Great Western Trail is a deck-builder about taking cattle from Texas to Kansas City in the American Old West so that you can sell them at the market and get points. It’s also a tableau-builder about hiring cowboys and engineers to help you do things that would happen in the Old West in the 1880s. It’s also a semi-worker-placement/territory control game where the workers are buildings and you establish control over locations along the trail so that you can do things according to international board game symbology. It’s also a giant stack of nachos.

The central conceit of Great Western Trail lives up to all three words in the game’s name. As you move along the trail, you take actions to build your deck of cattle to maximize its utility. This might be selling cows along the way, or saving up for a large score in Kansas City. There are multiple paths through this Old West depicted on the map, and as they start filling up with hazards, and buildings, you have to make choices about which direction to take, and what you will end up with when you get to Kansas City.

But then Great Western Trail decides that just like in the American West of those days, expansion is inevitable. And so your tableau starts filling with tokens that give you more actions, and workers that give you more benefits, and the train from Kansas City to San Francisco needs stations, and those need conductors, and suddenly you’re not just herding dogies, you’re navigating an economy of poorly themed arbitrary abstract constructs. Hello, Trajan.

There isn’t any central mechanic that breaks Great Western Trail to send it off the rails (I know) but a major defect in the track is that your deck-builder is just about cattle. Oh wait, that’s the theme anchor! No matter how many engineers or workmen you hire, you’re still beholden to the Kansas City cattle market, because the points you score there determine what else you can do! Which is also this deck-builder’s biggest limitation: the “deck-building” only directly drives one game mechanism, which is the value of your cattle herd and thus the Kansas City scoring. Yes, this flows through in one way or another to the rest of the game, but the limited ways in which you can actually use your deck make this feel more like set-collection. You can discard something to get some money. You pick up more to improve your set. You cash in your set. Tokaido?

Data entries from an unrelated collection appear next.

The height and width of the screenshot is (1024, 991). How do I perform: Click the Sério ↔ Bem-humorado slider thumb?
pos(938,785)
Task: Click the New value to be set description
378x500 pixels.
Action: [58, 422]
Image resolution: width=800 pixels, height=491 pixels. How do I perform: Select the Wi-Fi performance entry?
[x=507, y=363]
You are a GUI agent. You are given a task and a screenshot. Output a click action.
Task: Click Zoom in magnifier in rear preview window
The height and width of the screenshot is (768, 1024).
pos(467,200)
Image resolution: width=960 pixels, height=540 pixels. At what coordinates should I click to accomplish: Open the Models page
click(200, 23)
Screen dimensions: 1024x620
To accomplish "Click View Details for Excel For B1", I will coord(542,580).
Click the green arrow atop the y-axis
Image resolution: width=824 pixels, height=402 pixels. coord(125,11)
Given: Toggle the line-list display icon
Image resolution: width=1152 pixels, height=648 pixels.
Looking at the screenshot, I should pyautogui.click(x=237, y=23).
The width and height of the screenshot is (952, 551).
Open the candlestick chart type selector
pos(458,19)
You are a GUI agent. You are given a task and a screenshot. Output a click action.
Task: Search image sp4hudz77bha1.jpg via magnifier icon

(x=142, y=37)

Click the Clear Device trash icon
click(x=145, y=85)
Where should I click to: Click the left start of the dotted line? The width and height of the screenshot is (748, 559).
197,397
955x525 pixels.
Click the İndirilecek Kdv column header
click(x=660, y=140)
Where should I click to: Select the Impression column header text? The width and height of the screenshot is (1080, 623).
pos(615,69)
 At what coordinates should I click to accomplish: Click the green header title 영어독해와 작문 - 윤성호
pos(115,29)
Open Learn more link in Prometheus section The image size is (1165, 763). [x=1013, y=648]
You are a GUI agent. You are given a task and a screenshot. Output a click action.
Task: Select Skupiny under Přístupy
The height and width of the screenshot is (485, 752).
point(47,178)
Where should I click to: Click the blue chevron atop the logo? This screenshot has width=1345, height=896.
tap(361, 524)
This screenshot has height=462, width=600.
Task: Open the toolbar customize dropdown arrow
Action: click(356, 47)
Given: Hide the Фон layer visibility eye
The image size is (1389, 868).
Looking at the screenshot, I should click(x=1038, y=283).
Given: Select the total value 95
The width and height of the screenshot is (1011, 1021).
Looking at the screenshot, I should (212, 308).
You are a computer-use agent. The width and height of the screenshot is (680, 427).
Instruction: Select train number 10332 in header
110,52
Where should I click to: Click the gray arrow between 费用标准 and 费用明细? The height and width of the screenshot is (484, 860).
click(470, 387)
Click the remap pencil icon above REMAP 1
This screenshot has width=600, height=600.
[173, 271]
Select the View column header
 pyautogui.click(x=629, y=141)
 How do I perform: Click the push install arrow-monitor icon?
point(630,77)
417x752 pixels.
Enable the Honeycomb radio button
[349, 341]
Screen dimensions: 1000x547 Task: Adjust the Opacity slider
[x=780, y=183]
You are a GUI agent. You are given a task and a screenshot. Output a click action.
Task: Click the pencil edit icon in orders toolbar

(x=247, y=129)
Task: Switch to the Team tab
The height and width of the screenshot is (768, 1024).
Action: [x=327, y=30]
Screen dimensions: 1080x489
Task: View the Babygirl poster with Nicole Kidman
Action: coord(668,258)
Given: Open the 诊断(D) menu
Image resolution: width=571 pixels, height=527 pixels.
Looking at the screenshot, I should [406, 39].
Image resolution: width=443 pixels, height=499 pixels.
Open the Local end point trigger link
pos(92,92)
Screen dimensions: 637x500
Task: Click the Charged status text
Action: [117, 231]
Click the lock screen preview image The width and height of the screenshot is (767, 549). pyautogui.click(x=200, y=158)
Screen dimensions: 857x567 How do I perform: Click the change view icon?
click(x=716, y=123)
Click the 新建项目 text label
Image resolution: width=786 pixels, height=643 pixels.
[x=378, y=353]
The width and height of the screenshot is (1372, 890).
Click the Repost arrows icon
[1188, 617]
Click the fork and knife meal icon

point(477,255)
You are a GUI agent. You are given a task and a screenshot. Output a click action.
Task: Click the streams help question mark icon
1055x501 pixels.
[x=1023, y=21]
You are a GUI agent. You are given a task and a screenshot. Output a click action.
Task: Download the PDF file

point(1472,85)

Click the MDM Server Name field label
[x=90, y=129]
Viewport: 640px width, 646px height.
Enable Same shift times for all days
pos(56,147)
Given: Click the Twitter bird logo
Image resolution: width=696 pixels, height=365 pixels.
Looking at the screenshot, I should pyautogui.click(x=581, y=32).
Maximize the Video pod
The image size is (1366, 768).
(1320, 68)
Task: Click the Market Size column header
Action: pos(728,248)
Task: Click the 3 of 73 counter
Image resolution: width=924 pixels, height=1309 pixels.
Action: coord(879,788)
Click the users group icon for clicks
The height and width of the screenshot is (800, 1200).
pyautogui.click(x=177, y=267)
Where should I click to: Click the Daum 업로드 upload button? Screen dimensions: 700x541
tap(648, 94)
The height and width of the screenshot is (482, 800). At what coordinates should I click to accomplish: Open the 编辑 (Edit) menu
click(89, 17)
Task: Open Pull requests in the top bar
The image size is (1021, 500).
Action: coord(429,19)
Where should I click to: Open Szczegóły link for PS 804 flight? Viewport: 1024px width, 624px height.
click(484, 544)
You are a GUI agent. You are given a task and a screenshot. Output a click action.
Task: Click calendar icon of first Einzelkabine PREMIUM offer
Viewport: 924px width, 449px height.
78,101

Maybe because of this inherent limitation, the game then gives you so many ways to end-run these restrictions that the rule book itself suggests that you “specialize” because trying to do everything is a fool’s errand. So maybe you just want to push the train as far as you can, establishing stations that give you extra abilities (and victory points). Or become a landlord, scoring points for buildings. Did I mention that there are objectives, and that you can “trade” with Indians, and that you can increase the value of your herd with ribbons, indicating their prime quality? What haven’t I told you?

I haven’t told you that I wouldn’t mind this if designer Alexander Pfister (co-designer of Isle of Skye) had found a way to overcome the primary obstacle to point salad enjoyment, which is the law of centrifugal theming: as you add elements to your theme, it starts to pull apart. The mechanics that build the trail setting, like the multiple paths and the hazards and the congestion of the buildings, which slow movement as the paths become more developed, don’t have an obvious correlate in the rail economy. So they end up being the equivalents of tracks. Tracks are a great way to both include anything you want in a game, and simultaneously make that element seem artificial and pointless. Wait, tracks and rails? Perfect! Not quite. While you do push your train marker further and further, this unidirectional race becomes disconnected from the theme with the option to place stations, that give you certain actions if you uncovered your ability by placing the token when you delivered a load of cattle. An ability that you can use at one of your buildings. Which you can buy only by landing on a space that allows you to build buildings.

Anyone can design abstract and arbitrary systems of sufficient complexity to force players into non-trivial decisions about how to optimize them in the face of other players trying to do likewise. Caylus was a long time ago. That problem has been solved, and the decisions have gotten much, much more complex. Today’s designers have an unenviable task: evolve your systems without sacrificing theme. Otherwise, why not just play an abstract? I’m playing cowboys, for God’s sake.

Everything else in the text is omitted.